Problem details ▸
Word for word, copy the lines beginning at the one with "You are a computer-use" and ending at the last line below; pictures stay out.

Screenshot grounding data
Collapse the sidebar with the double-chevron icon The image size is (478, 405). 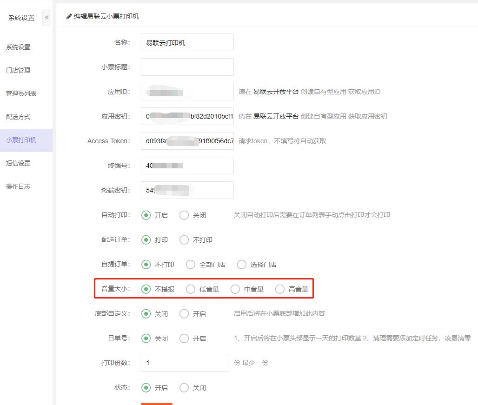(47, 18)
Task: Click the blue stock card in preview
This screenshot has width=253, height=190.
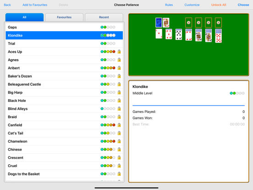Action: [x=159, y=22]
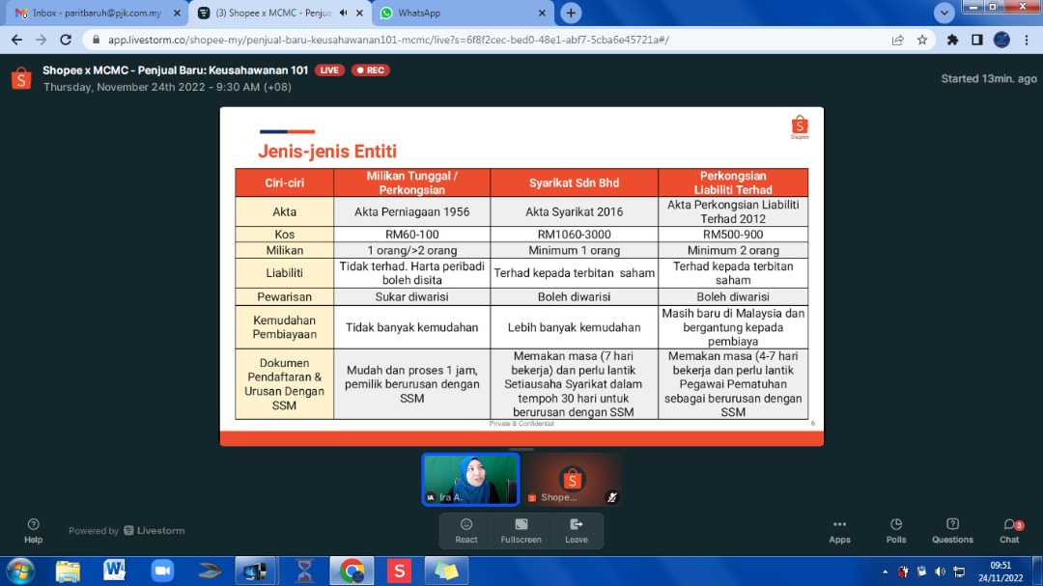Open the Apps panel
The width and height of the screenshot is (1043, 586).
pyautogui.click(x=839, y=530)
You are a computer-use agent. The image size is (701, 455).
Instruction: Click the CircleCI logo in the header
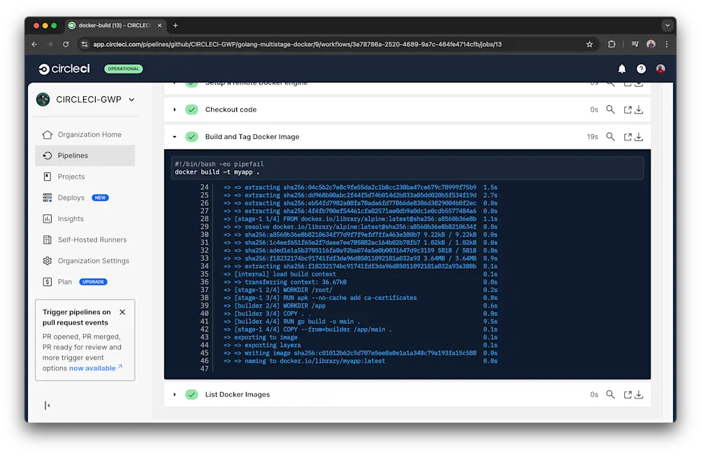(x=64, y=68)
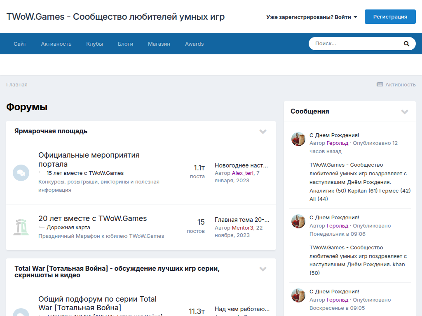
Task: Click the tower icon for 20 лет вместе forum
Action: point(21,227)
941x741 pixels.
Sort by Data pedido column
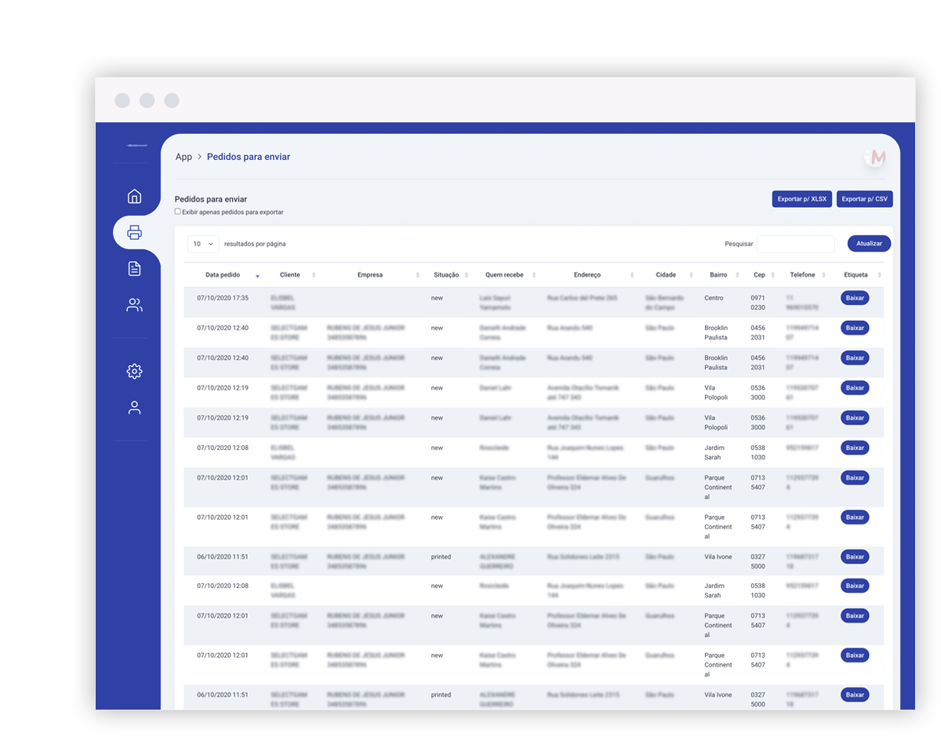click(x=223, y=275)
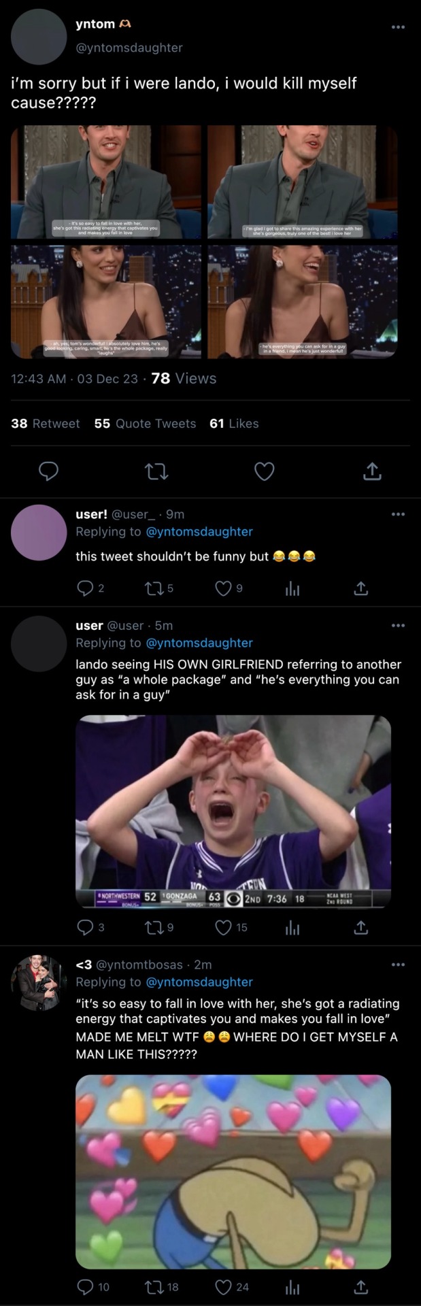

Output of the task ▸
You are a computer-use agent. The image size is (701, 455).
Instruction: Click the CircleCI logo in the header
(x=64, y=68)
Task: Click the tower icon for 20 лет вместе forum
Action: point(21,227)
941x741 pixels.
Sort by Data pedido column
click(x=223, y=275)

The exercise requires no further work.